For those prioritizing decentralization:

  • Ethereum's Transition: The move to PoS marks a significant step towards decentralization, but Ethereum's governance structure and influence of large stakeholders remain areas to watch. Lido finance, being the first to offer easy liquid staking controlled over 32% of the staking power in 2022. This centralization of staking power has raised red flags both within and outside of the organization.

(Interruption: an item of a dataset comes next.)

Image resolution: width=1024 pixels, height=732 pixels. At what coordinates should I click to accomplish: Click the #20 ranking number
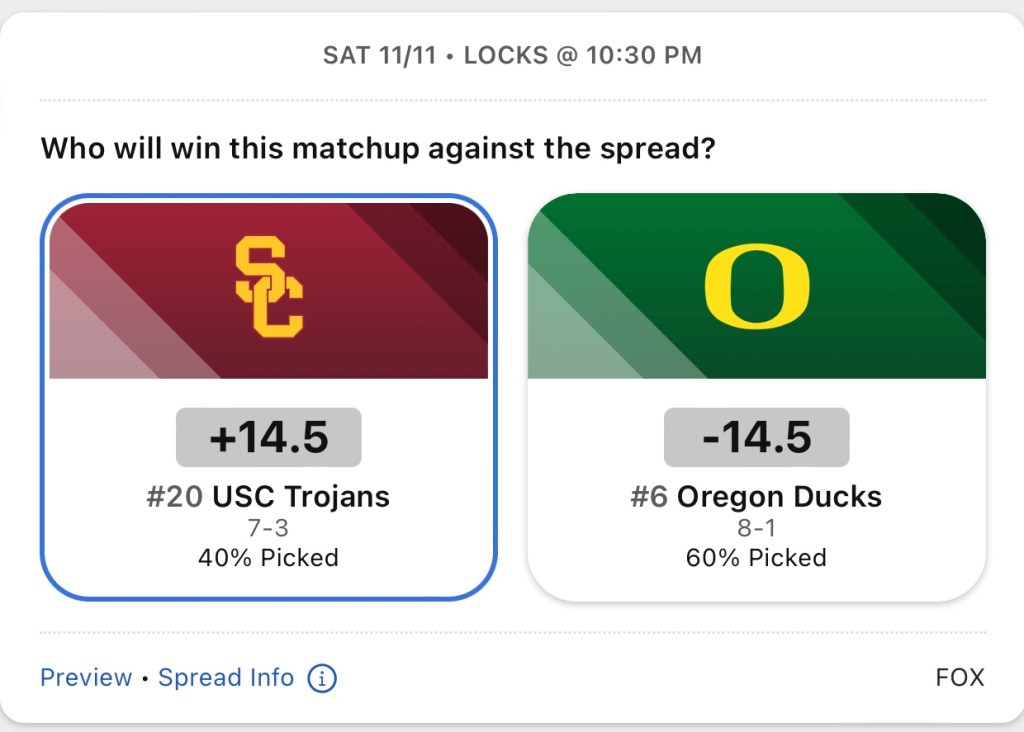tap(176, 496)
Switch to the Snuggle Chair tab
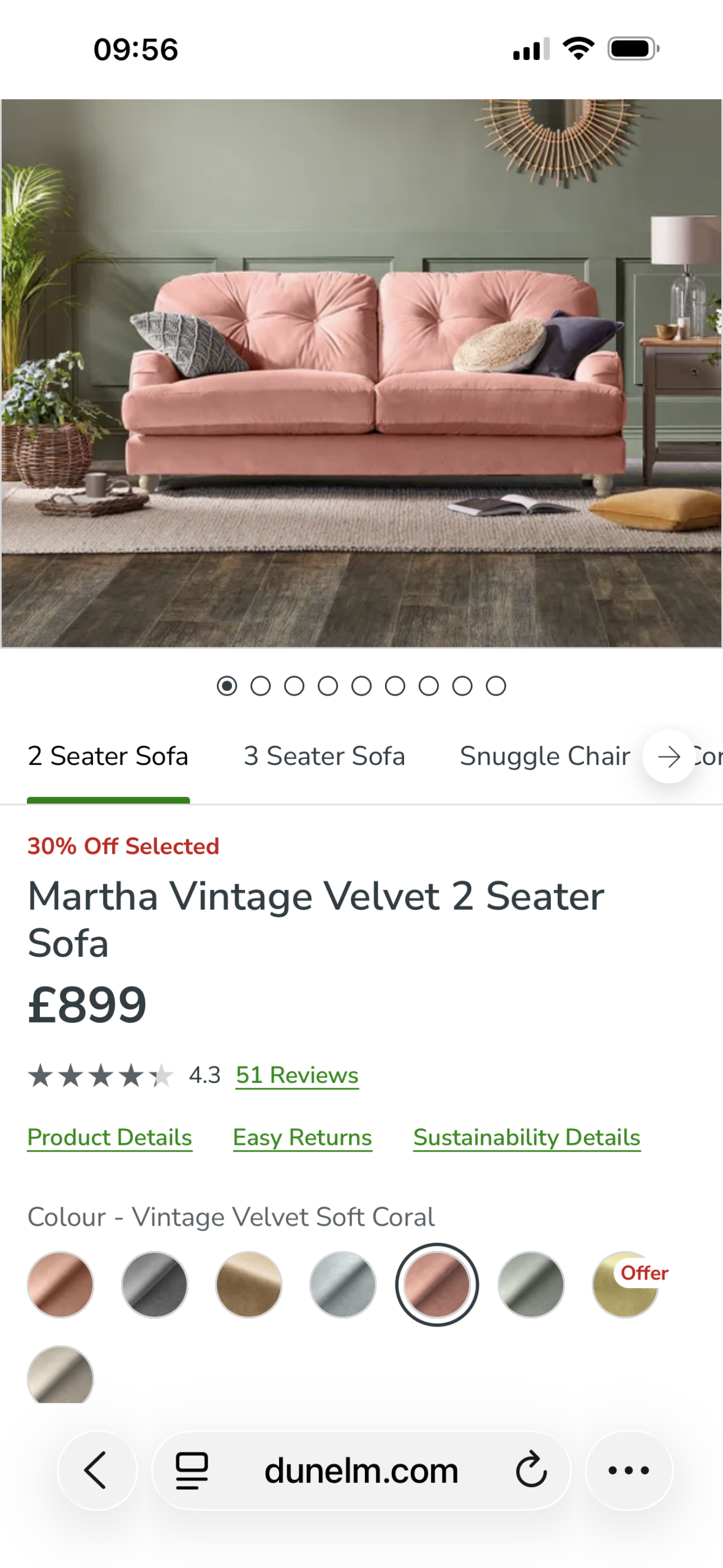The width and height of the screenshot is (723, 1568). point(545,756)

  • Cardano's Structured Approach: Cardano's gradual but steady approach towards decentralization is notable. Its governance model, especially in the Voltaire era, is expected to enhance community participation. The Cardano-backed Edinburgh Decentralization Index (EDI) is a big idea to measure Blockchain Decentralisation on the Consensus Layer by “collecting stratified metrics.” Even though IOG, the engineering firm that built Cardano, seeded the EDI team at the University of Edinburgh’ Blockchain Technology Lab, the EDI is meant to be a tool for measuring decentralization on any blockchain.

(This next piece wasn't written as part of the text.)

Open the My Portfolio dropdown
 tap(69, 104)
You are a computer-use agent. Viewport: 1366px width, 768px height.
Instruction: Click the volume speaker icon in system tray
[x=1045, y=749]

  • Network Maturity: Ethereum's longer history and larger community offer a more tested environment, whereas Cardano's methodical development could lead to a more robust decentralized system in the long run.

Conclusion

Both Ethereum and Cardano are on significant paths towards decentralization, each with unique strategies and challenges. While Ethereum's recent shift to PoS is a leap forward, Cardano’s phased approach promises a high degree of decentralization upon completion of its roadmap. Decentralization advocates should consider not only the current state of these networks but also their potential for future growth and evolution. In the grand scheme of blockchain technology, both Ethereum and Cardano contribute valuable insights and models for decentralization, playing pivotal roles in the broader ecosystem.